Lloyd W. Burgess was born in Syracuse, NY. He received the B.S. and M.S. degrees in chemistry from Syracuse University, Syracuse, and the Ph.D. degree in analytical chemistry from the Virginia Polytechnic Institute, Blacksburg, in 1985.
Currently, he is a Research Professor with the Chemistry Department, University of Washington. He directs a sensors and instrumentation group investigating new concepts in the development of integrated multicomponent analysis systems for real-time industrial, biomedical, and environmental monitoring applications.
Mary E. Lidstrom was born in Oregon. She received the B.S. degree in microbiology from Oregon State University, Corvallis, and the M.S. and Ph.D. degree in bacteriology from the University of Wisconsin, Madison. She conducted postdoctoral work as a Leverhulme Fellow in Microbiology at the University of Sheffield, and has held academic appointments in the Center for Great Lakes Studies in Milwaukee, WI, and in Environmental Engineering Science at the California Institute of Technology. Currently, she is a Professor of Chemical Engineering and Microbiology and holds the Frank Jungers Chair of Engineering at the University of Washington, where she is the Vice Provost of Research.
Dr. Lidstrom is a member of the American Society for Microbiology and is a Fellow of the American Academy of Microbiology and the American Association for the Advancement of Science.
Deirdre R. Meldrum (M’93–SM’00–F’04) received the B.S. degree in civil engineering from the University of Washington, Seattle, in 1983, the M.S. degree in electrical engineering from the Rensselaer Polytechnic Institute, Troy, NY, in 1985, and the Ph.D. degree in electrical engineering from Stanford University, Stanford, CA, in 1993.
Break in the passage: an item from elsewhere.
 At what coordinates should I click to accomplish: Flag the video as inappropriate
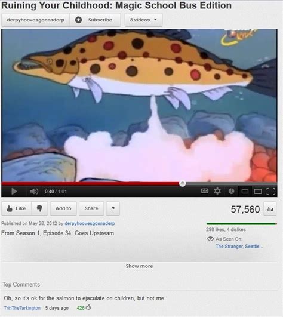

As an Engineering Co-op student at the NASA Johnson Space Center in 1980 and 1981, she was an Instructor for the astronauts on the Shuttle Mission Simulator. From 1985 to 1987, she was a member of the Technical Staff at the Jet Propulsion Laboratory working on the Galileo spacecraft, large flexible space structures, and robotics. From 1992 to 2006, she was a Professor of Electrical Engineering and Director of the Genomation Laboratory, University of Washington. Currently, she is Dean of the Ira A. Fulton School of Engineering, Professor of Electrical Engineering, and Director of the Center for EcoGenomics, Biodesign Institute, Arizona State University. Her research interests include genome automation, microscale systems for biological applications, ecogenomics, robotics, and control systems.
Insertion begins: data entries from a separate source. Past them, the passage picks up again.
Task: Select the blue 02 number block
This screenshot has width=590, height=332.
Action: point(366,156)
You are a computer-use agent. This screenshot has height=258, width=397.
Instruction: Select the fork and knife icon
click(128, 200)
Dr. Meldrum is a member of American Association for the Advancement of Science (AAAS), ACS, AWIS, HUGO, Sigma Xi, and SWE. Her honors include an NIH Special Emphasis Research Career Award (SERCA) in 1993, a Presidential Early Career Award for Scientists and Engineers in 1996 for advancing DNA sequencing technology, Fellow of AAAS in 2003, Director of an NIH Center of Excellence in Genomic Sciences called the Microscale Life Sciences Center from 2001 to 2011, and Senior Editor for the IEEE Transactions on Automation Science and Engineering (2003–present).
Note to Practitioners—In the field of biology, the majority of cellular response studies have been performed on large populations of cells, providing only the average cellular response to a stimulus. Recent advances have revealed cell-to-cell heterogeneity among previously presumed homogeneous populations and have suggested that this heterogeneity is an important factor for understanding many diseases such as cancer, heart disease, and stroke. It may be necessary to monitor the response of individual cells within a population to a given stimulus. Identifying and tracking the progression of detrimental variants that have slipped by the safety mechanisms of the body is key to developing the next generation of patient treatments. These outliers can be identified by several measurable parameters including oxygen consumption rates, which is the focus here.